If you intentionally abort the file header signature search or if the file header signature search causes X-Ways Forensics to crash, next time when you start a file header signature search in the same evidence object, you will find an option to resume it right where it was interrupted, or where it was when the volume snapshot was last saved before the crash occurred (depends on the auto-save interval of the case).

 

You may limit the scope of the recovery to a currently selected block if necessary and/or to allocated or unallocated space (option available on a logical drive or volume).

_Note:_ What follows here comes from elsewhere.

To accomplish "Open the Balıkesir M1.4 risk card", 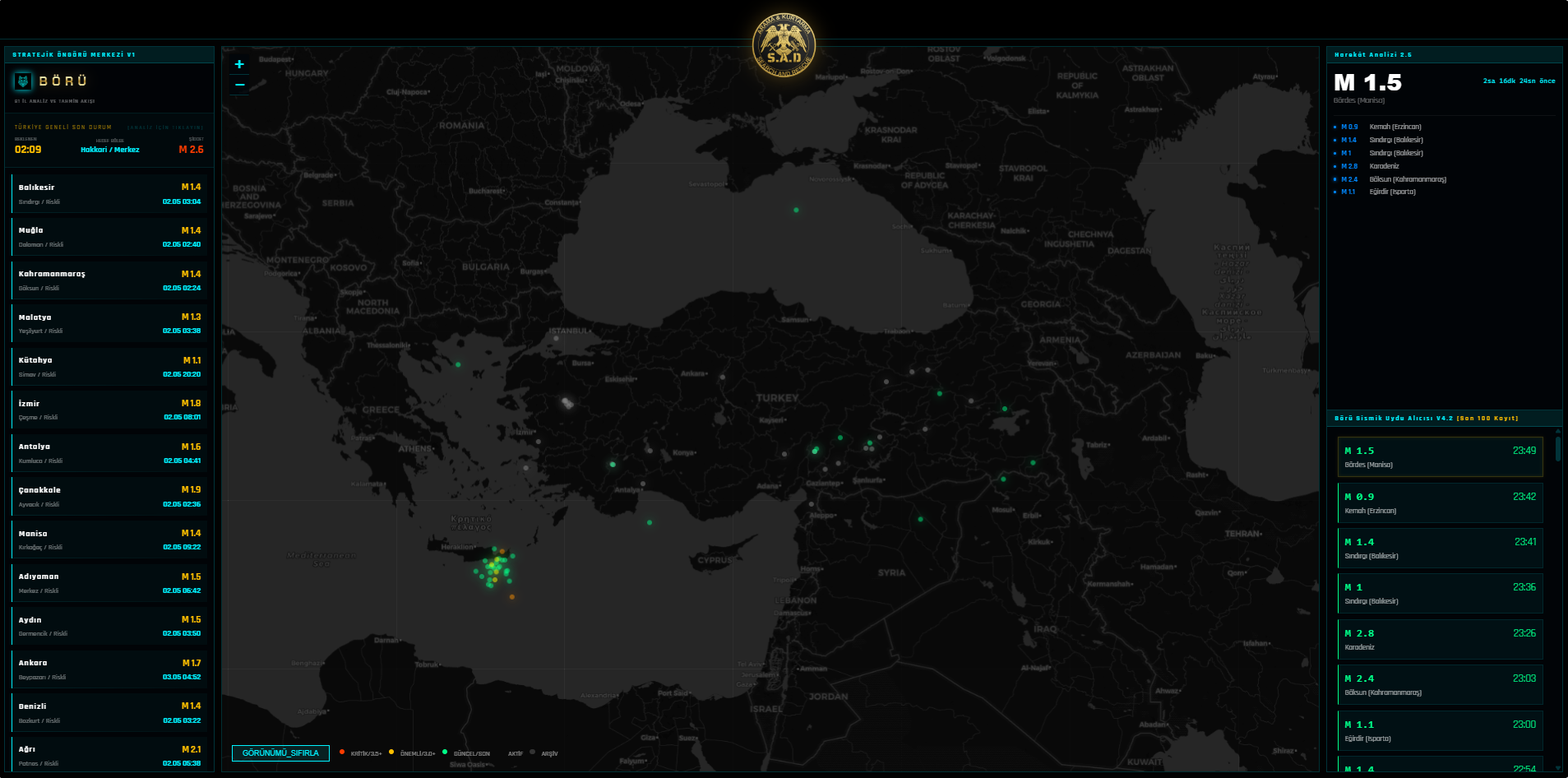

E.g. in order to recover files that were deleted, you select to recover from unallocated space only. Files that are not accessible any more because of file system errors may still be stored in clusters that are considered as in use.

 

The effects of NTFS compression on file data can optionally be compensated for in a file header signature search (forensic license only), in many cases successfully. If the signature of an NTFS-compressed file is found, the file will be marked as compressed, and an attempt will be made to decompress the file “on the fly” when needed with a sophisticated algorithm that can even decompress files that consist of multiple compression units.